▶ _WHAT YOU SHOULD DO_
In the listing below, the lines from the first through the one with "Given: Click the open" are to be copied word for word.

▶ _RECORDS FOR PROCESSING_
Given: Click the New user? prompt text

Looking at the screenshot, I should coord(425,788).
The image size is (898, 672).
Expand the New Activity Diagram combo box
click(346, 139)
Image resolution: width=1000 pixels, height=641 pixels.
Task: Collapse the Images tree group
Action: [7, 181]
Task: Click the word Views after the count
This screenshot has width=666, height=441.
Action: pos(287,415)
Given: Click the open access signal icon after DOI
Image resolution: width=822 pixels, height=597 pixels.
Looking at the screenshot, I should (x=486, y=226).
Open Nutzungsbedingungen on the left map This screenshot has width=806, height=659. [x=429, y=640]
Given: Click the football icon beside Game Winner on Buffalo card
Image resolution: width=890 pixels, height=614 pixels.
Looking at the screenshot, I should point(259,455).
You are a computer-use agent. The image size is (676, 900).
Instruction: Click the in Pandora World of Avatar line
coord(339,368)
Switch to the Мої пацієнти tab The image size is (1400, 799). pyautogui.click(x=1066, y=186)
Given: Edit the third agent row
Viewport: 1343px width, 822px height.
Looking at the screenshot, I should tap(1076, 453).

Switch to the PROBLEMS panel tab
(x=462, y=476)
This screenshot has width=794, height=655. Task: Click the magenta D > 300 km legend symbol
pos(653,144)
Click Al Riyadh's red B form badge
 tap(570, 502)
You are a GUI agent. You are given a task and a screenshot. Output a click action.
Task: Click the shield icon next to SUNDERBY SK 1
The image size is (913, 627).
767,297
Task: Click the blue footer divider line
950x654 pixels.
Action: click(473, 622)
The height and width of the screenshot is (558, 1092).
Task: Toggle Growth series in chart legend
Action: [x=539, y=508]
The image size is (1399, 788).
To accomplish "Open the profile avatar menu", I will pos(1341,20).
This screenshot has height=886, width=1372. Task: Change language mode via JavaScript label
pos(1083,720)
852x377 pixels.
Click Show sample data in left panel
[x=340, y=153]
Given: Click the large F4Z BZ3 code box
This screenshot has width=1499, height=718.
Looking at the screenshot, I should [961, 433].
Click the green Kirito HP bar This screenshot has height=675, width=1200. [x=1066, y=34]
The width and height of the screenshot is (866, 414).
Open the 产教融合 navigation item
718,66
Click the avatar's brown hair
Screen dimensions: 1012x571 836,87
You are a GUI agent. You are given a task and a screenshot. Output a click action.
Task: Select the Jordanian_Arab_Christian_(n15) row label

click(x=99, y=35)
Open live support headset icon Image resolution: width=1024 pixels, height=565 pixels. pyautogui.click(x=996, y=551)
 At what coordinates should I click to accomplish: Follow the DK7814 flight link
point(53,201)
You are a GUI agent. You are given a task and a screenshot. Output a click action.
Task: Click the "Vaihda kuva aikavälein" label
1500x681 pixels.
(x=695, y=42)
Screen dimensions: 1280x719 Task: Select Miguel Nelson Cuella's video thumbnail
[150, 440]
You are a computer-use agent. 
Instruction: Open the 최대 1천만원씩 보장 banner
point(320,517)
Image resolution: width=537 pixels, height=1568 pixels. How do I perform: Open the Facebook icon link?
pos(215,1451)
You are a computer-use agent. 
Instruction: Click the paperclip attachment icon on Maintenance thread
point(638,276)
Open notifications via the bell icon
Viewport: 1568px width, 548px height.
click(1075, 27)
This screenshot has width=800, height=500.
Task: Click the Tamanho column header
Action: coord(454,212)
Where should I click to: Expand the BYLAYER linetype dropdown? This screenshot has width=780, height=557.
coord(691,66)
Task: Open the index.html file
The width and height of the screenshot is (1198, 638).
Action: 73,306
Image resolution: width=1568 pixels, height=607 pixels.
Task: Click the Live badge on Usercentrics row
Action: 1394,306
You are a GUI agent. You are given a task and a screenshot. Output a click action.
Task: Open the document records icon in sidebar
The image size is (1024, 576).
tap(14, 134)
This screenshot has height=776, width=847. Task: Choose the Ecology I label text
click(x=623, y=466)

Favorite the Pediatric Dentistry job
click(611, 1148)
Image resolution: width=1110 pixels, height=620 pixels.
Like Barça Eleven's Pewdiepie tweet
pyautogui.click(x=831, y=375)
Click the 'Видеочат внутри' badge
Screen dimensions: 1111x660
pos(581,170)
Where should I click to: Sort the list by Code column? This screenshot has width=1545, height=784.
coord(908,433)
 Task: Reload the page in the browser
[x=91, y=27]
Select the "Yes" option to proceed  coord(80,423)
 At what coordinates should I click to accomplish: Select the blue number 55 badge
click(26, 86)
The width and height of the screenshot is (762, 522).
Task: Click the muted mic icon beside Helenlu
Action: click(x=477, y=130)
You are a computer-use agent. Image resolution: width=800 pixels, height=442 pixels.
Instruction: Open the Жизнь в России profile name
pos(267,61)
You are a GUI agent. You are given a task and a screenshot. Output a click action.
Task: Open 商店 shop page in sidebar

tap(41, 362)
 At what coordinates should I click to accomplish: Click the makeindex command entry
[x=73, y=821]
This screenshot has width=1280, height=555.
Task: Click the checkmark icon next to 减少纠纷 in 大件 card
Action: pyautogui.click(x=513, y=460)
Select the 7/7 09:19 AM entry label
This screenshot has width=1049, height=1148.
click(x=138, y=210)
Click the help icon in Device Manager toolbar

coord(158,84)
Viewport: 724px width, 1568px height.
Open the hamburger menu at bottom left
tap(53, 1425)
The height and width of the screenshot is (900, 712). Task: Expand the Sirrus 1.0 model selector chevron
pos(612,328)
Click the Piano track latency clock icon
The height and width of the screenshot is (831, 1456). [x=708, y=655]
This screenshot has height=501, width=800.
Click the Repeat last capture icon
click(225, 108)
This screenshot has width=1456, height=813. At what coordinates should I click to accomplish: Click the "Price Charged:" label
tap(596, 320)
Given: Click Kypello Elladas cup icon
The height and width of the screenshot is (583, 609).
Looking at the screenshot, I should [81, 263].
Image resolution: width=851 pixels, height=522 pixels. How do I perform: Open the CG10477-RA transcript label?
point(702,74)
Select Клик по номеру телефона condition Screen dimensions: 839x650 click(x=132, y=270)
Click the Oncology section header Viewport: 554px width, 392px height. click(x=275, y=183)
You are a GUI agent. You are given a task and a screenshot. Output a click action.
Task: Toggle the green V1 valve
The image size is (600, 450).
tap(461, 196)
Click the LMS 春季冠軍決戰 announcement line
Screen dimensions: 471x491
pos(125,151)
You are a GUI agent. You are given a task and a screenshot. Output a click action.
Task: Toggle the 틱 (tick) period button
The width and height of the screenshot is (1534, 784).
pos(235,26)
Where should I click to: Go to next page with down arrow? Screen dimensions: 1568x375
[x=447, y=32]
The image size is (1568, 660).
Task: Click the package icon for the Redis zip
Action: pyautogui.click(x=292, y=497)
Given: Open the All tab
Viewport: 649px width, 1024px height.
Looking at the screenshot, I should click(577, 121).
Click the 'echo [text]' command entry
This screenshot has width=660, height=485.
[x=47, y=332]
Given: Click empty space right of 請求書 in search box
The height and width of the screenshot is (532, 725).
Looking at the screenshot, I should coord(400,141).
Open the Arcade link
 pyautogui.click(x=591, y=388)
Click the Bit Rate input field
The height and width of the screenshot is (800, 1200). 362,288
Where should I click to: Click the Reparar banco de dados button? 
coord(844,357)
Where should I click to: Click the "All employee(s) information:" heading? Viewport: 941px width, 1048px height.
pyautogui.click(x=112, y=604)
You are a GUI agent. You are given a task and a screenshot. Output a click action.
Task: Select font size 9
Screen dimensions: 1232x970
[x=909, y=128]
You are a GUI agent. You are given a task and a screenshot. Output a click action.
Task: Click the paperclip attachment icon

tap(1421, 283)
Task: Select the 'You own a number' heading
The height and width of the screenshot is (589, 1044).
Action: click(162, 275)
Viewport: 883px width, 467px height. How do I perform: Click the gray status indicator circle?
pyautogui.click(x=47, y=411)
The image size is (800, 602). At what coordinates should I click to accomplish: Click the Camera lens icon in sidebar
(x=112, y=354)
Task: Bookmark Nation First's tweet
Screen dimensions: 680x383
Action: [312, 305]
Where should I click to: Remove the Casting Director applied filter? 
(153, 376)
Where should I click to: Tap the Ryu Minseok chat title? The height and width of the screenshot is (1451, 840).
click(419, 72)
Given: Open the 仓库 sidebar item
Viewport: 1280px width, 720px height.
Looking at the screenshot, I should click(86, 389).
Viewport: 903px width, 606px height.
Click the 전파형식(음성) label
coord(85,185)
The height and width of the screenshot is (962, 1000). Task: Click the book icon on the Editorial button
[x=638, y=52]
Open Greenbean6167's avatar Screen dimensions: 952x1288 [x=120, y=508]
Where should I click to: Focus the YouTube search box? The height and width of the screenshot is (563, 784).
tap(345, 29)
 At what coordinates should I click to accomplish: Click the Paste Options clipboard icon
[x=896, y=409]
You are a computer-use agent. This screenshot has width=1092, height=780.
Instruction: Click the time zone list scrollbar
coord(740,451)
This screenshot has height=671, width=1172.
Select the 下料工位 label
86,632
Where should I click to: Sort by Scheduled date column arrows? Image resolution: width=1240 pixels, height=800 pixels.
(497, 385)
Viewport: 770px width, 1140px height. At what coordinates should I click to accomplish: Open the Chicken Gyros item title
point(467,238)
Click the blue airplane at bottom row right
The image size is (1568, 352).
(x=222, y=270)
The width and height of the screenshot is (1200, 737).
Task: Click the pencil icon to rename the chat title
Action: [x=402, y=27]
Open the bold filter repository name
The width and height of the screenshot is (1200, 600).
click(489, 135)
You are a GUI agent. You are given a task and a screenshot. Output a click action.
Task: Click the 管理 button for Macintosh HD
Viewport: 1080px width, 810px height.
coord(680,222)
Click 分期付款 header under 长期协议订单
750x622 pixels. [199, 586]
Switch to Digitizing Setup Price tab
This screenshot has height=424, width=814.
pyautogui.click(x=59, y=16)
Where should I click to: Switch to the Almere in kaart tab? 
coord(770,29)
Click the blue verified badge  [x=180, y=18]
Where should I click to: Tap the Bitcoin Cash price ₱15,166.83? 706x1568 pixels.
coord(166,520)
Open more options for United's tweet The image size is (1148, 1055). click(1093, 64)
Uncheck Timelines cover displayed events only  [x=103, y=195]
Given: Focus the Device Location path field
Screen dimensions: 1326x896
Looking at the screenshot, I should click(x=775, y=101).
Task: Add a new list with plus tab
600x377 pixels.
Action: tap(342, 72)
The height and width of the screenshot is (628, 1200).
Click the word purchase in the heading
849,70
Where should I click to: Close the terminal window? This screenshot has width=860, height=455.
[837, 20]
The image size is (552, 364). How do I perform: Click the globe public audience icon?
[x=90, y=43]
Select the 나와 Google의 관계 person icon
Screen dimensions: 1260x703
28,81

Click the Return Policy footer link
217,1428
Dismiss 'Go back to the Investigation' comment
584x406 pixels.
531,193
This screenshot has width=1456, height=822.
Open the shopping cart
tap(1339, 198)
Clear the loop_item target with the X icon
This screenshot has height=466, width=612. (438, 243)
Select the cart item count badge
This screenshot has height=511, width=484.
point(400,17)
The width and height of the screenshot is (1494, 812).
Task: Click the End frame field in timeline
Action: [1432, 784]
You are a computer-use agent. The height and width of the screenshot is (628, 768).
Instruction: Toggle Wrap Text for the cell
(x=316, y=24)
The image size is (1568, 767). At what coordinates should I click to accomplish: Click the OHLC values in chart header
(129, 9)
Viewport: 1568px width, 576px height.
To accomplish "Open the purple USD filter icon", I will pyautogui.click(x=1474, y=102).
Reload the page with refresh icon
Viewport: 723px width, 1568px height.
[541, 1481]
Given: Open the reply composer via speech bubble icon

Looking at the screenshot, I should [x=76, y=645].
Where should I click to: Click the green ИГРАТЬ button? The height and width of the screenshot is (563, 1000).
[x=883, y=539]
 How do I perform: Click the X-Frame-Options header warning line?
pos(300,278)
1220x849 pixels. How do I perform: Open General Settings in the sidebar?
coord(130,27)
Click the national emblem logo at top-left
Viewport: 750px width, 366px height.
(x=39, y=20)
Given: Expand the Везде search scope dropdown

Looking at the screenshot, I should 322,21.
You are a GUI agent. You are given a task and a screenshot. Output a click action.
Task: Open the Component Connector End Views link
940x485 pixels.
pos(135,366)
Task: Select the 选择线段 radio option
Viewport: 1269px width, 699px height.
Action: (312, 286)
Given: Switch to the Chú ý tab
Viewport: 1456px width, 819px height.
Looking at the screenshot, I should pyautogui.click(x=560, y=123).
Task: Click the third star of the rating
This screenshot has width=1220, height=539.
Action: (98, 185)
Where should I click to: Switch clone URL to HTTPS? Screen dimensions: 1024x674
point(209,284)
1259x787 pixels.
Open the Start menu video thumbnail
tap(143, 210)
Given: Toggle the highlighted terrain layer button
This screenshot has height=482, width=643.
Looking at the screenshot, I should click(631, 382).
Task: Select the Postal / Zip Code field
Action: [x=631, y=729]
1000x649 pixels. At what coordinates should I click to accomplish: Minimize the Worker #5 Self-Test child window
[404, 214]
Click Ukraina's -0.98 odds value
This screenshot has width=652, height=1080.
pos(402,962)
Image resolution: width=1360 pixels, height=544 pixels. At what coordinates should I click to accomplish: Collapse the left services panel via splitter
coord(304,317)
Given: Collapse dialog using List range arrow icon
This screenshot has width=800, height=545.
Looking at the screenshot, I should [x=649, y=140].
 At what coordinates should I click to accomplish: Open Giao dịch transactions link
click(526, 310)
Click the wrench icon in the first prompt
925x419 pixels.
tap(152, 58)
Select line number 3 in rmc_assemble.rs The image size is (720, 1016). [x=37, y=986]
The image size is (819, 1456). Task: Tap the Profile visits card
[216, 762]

▶ _ANSWER SECTION_
Given: Click the New user? prompt text

Looking at the screenshot, I should coord(425,788).
The image size is (898, 672).
Expand the New Activity Diagram combo box
click(346, 139)
Image resolution: width=1000 pixels, height=641 pixels.
Task: Collapse the Images tree group
Action: [7, 181]
Task: Click the word Views after the count
This screenshot has width=666, height=441.
Action: pos(287,415)
Given: Click the open access signal icon after DOI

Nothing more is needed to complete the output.